Daniele Lorenzini, medico di base e Sindaco di Rignano sull’Arno, ha volute esprimere il proprio pensiero al riguardo una situazione ormai fin troppo comune: la speculazione sui tamponi rapidi. «Qui c’è gente che non ha il pane da portare a tavola, magari aiutata dai nostri servizi sociali, e si vede chiedere dal medico convenzionato con il sistema sanitario nazionale (pediatri e medici di medicina generale) 50 euro per un test rapido che a lui costa un quinto e una manciata di secondi di tempo. È vergognoso”. E’ quanto dichiarato dal Primo Cittadino al quotidiano “La Nazione”.
Il disappunto di Lorenzini deriverebbe da un dibattito avuto con un collega che lo avrebbe informato al riguardo delle sue tariffe sui test rapidi e sulla correttezza a livello legale di quanto effettuato.
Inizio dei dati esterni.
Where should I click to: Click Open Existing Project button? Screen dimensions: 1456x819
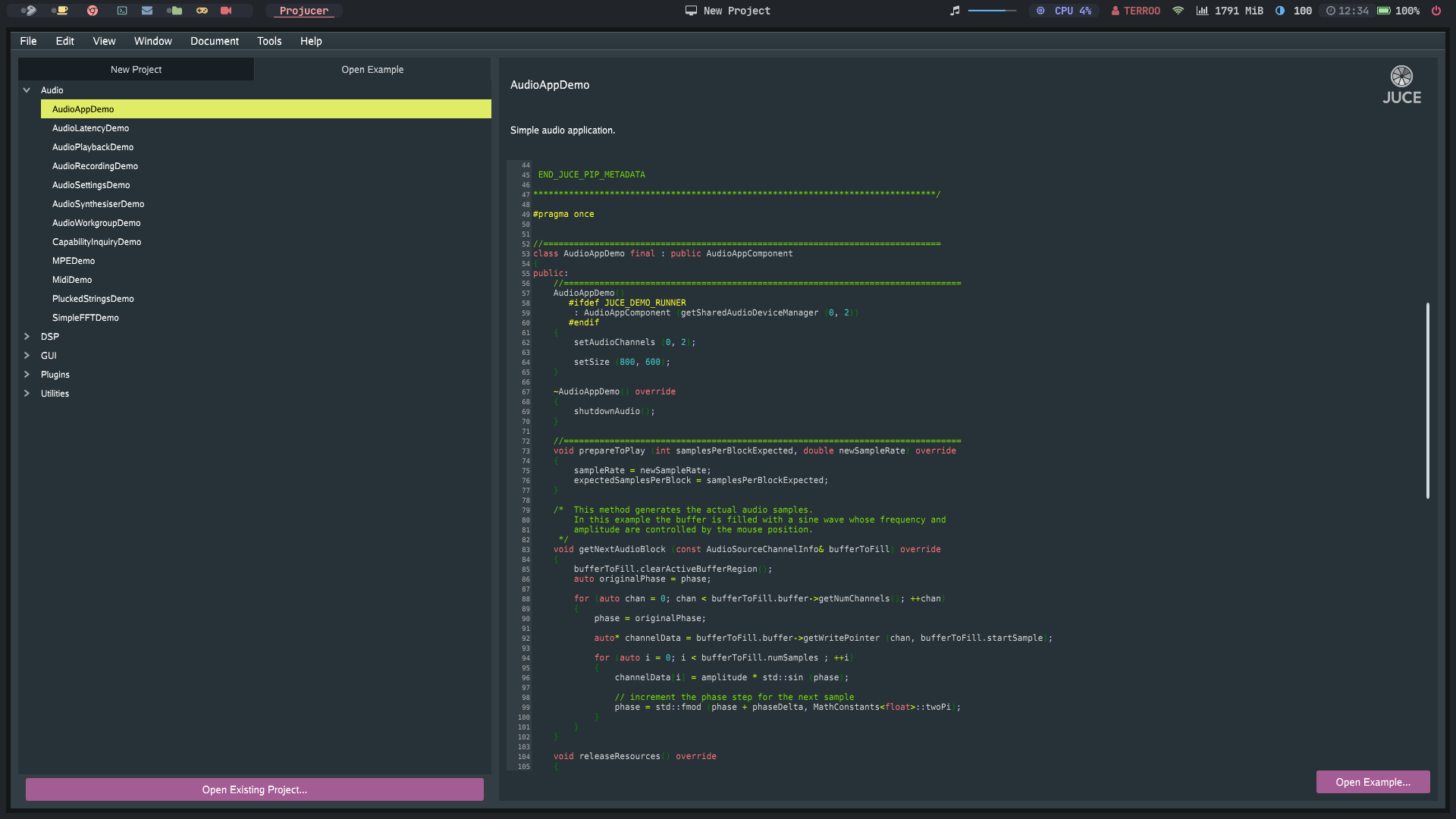click(254, 789)
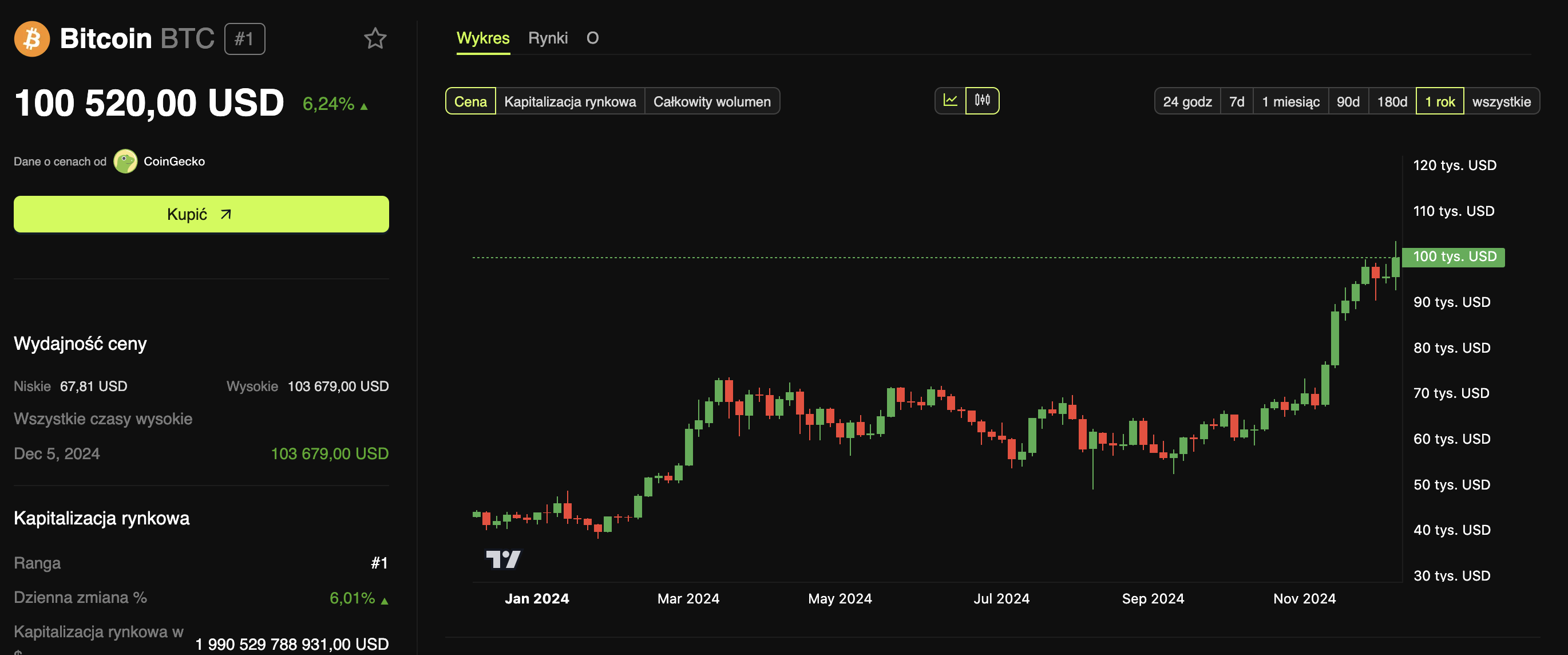Open the Rynki tab
The height and width of the screenshot is (655, 1568).
click(548, 38)
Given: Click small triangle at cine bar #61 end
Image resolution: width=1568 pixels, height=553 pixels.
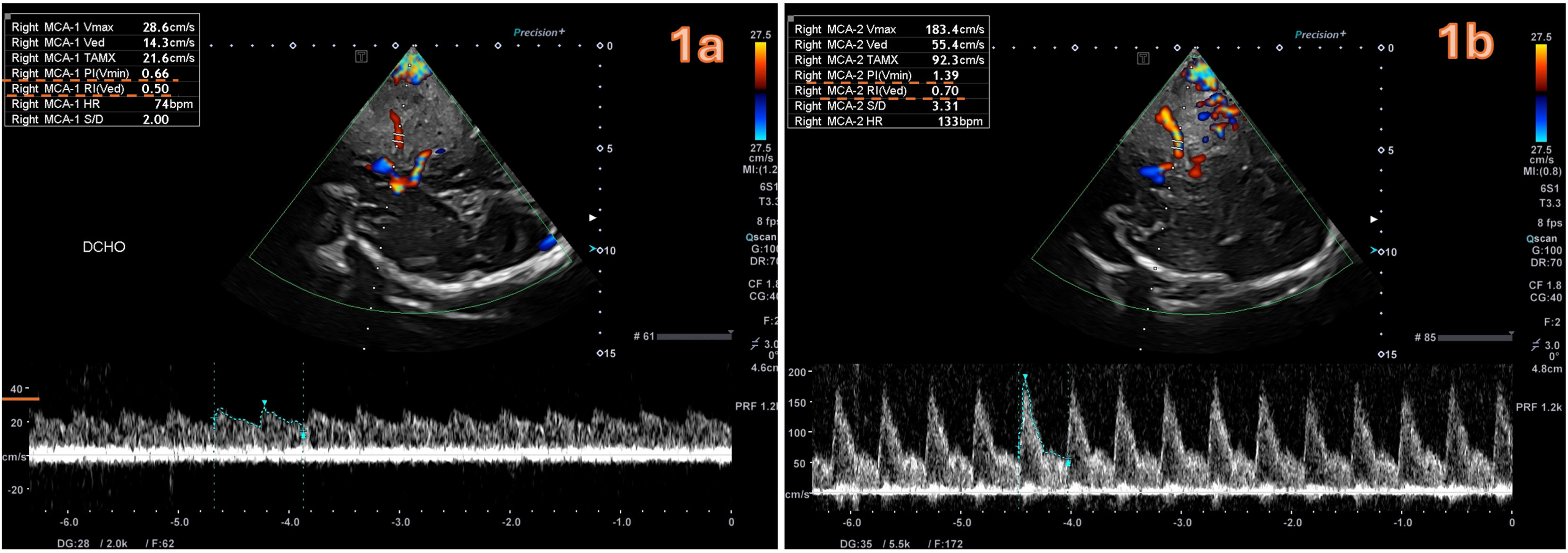Looking at the screenshot, I should click(730, 332).
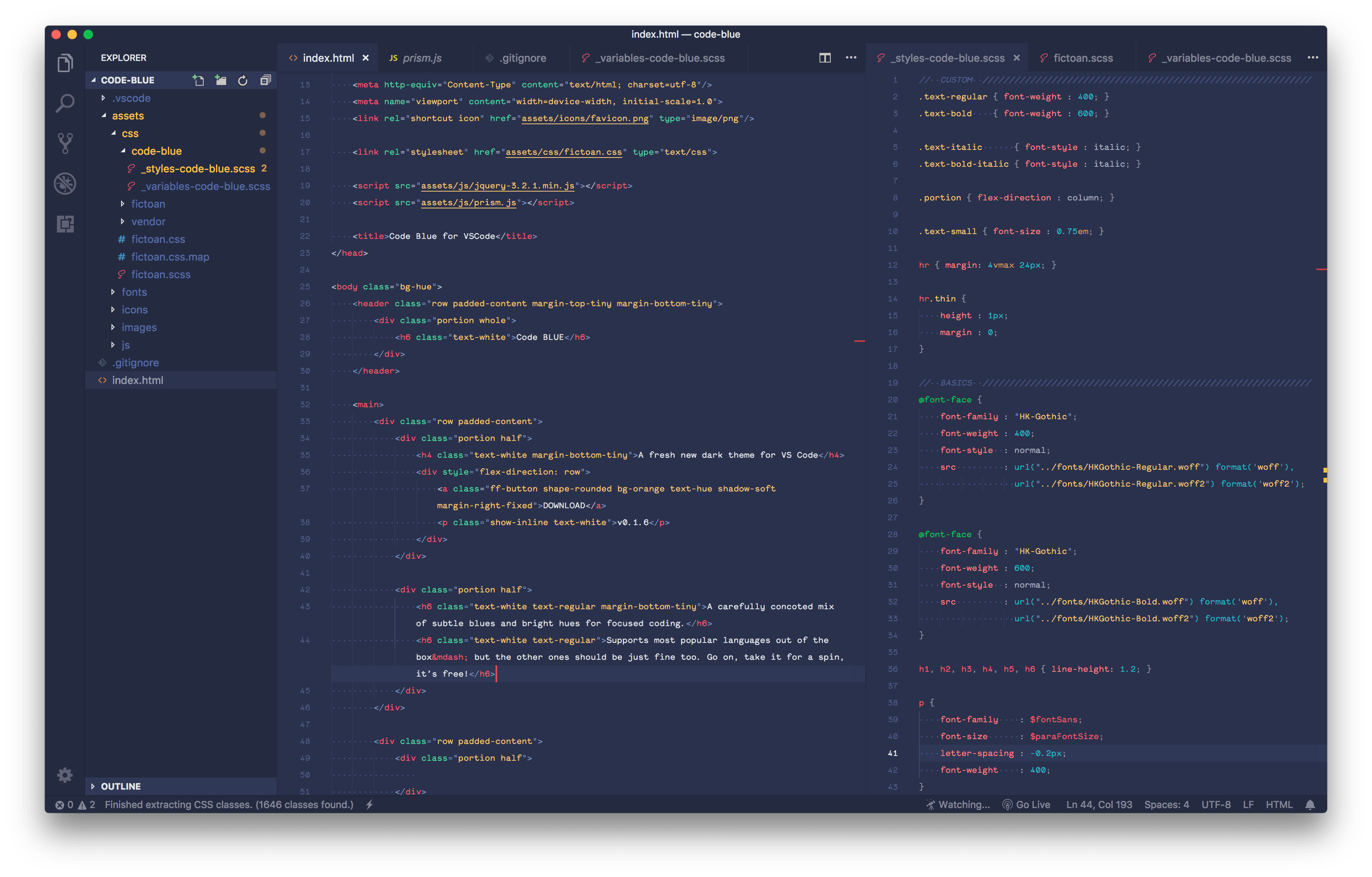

Una cifra che il Primo Cittadino troverebbe spropositata rispetto al prezzo di acquisto. Un fatto che, a prescindere, troverebbe eticamente “disgustoso“.
Per tal motivo il Sindaco di Rignano sull’Arno avrebbe poi contattato il presidente in pectore dell’Ordine dei medici di Firenze Pietro Dattolo per informarlo su quanto saputo. Dattolo, che sarà operativo dal primo gennaio, si sarebbe detto, nel caso in cui le pratiche risultassero confermate, concorde con quanto affermato da Lorenzini. Sarebbe un “fenomeno gravissimo” e per il quale secondo il presidente potrebbero configurarsi anche reati penali.